------ GIVEN DATA
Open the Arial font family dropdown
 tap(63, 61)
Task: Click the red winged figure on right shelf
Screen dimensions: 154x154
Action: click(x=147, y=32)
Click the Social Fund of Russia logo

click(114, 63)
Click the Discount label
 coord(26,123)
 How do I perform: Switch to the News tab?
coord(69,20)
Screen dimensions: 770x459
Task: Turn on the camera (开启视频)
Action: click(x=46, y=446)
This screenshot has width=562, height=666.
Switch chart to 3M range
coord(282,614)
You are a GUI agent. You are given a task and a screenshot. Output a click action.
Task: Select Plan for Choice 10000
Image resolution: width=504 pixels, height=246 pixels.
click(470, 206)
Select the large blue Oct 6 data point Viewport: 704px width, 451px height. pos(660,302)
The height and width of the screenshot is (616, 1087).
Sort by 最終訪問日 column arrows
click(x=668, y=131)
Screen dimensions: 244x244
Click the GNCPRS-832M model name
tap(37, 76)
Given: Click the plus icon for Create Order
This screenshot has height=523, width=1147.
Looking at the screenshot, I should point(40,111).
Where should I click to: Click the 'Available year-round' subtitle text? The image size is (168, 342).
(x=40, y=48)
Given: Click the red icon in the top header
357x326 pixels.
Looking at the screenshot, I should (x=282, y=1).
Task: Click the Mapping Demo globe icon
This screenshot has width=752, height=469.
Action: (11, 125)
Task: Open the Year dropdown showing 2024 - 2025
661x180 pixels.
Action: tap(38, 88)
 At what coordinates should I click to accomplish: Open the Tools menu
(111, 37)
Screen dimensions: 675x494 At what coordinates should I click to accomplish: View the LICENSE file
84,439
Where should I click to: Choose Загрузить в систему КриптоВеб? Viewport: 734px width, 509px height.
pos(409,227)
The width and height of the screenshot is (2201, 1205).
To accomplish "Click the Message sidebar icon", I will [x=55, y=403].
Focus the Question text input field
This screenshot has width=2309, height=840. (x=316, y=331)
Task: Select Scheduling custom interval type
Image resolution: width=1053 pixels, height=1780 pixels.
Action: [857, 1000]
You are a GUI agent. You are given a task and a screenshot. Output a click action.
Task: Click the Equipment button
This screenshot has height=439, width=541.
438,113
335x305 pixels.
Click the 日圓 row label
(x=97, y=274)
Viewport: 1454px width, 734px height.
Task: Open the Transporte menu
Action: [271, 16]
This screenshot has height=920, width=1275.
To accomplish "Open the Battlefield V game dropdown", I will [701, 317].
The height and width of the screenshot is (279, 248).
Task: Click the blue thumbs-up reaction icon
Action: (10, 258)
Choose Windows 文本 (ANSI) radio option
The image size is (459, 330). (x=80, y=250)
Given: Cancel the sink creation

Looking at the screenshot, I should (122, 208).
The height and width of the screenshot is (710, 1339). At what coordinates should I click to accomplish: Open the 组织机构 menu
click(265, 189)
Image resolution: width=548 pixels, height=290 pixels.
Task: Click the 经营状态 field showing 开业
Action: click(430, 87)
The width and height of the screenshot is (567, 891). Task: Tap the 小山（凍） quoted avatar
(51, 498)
------------
• TO DO
Word for word, restate the entries that appear above.

• TASK SOLUTION
Open the Arial font family dropdown
 tap(63, 61)
Task: Click the red winged figure on right shelf
Screen dimensions: 154x154
Action: click(x=147, y=32)
Click the Social Fund of Russia logo

click(114, 63)
Click the Discount label
 coord(26,123)
 How do I perform: Switch to the News tab?
coord(69,20)
Screen dimensions: 770x459
Task: Turn on the camera (开启视频)
Action: click(x=46, y=446)
This screenshot has width=562, height=666.
Switch chart to 3M range
coord(282,614)
You are a GUI agent. You are given a task and a screenshot. Output a click action.
Task: Select Plan for Choice 10000
Image resolution: width=504 pixels, height=246 pixels.
click(470, 206)
Select the large blue Oct 6 data point Viewport: 704px width, 451px height. pos(660,302)
The height and width of the screenshot is (616, 1087).
Sort by 最終訪問日 column arrows
click(x=668, y=131)
Screen dimensions: 244x244
Click the GNCPRS-832M model name
tap(37, 76)
Given: Click the plus icon for Create Order
This screenshot has height=523, width=1147.
Looking at the screenshot, I should point(40,111).
Where should I click to: Click the 'Available year-round' subtitle text? The image size is (168, 342).
(x=40, y=48)
Given: Click the red icon in the top header
357x326 pixels.
Looking at the screenshot, I should (x=282, y=1).
Task: Click the Mapping Demo globe icon
This screenshot has width=752, height=469.
Action: (11, 125)
Task: Open the Year dropdown showing 2024 - 2025
661x180 pixels.
Action: tap(38, 88)
 At what coordinates should I click to accomplish: Open the Tools menu
(111, 37)
Screen dimensions: 675x494 At what coordinates should I click to accomplish: View the LICENSE file
84,439
Where should I click to: Choose Загрузить в систему КриптоВеб? Viewport: 734px width, 509px height.
pos(409,227)
The width and height of the screenshot is (2201, 1205).
To accomplish "Click the Message sidebar icon", I will [x=55, y=403].
Focus the Question text input field
This screenshot has width=2309, height=840. (x=316, y=331)
Task: Select Scheduling custom interval type
Image resolution: width=1053 pixels, height=1780 pixels.
Action: [857, 1000]
You are a GUI agent. You are given a task and a screenshot. Output a click action.
Task: Click the Equipment button
This screenshot has height=439, width=541.
438,113
335x305 pixels.
Click the 日圓 row label
(x=97, y=274)
Viewport: 1454px width, 734px height.
Task: Open the Transporte menu
Action: [271, 16]
This screenshot has height=920, width=1275.
To accomplish "Open the Battlefield V game dropdown", I will [701, 317].
The height and width of the screenshot is (279, 248).
Task: Click the blue thumbs-up reaction icon
Action: (10, 258)
Choose Windows 文本 (ANSI) radio option
The image size is (459, 330). (x=80, y=250)
Given: Cancel the sink creation

Looking at the screenshot, I should (122, 208).
The height and width of the screenshot is (710, 1339). At what coordinates should I click to accomplish: Open the 组织机构 menu
click(265, 189)
Image resolution: width=548 pixels, height=290 pixels.
Task: Click the 经营状态 field showing 开业
Action: click(430, 87)
The width and height of the screenshot is (567, 891). Task: Tap the 小山（凍） quoted avatar
(51, 498)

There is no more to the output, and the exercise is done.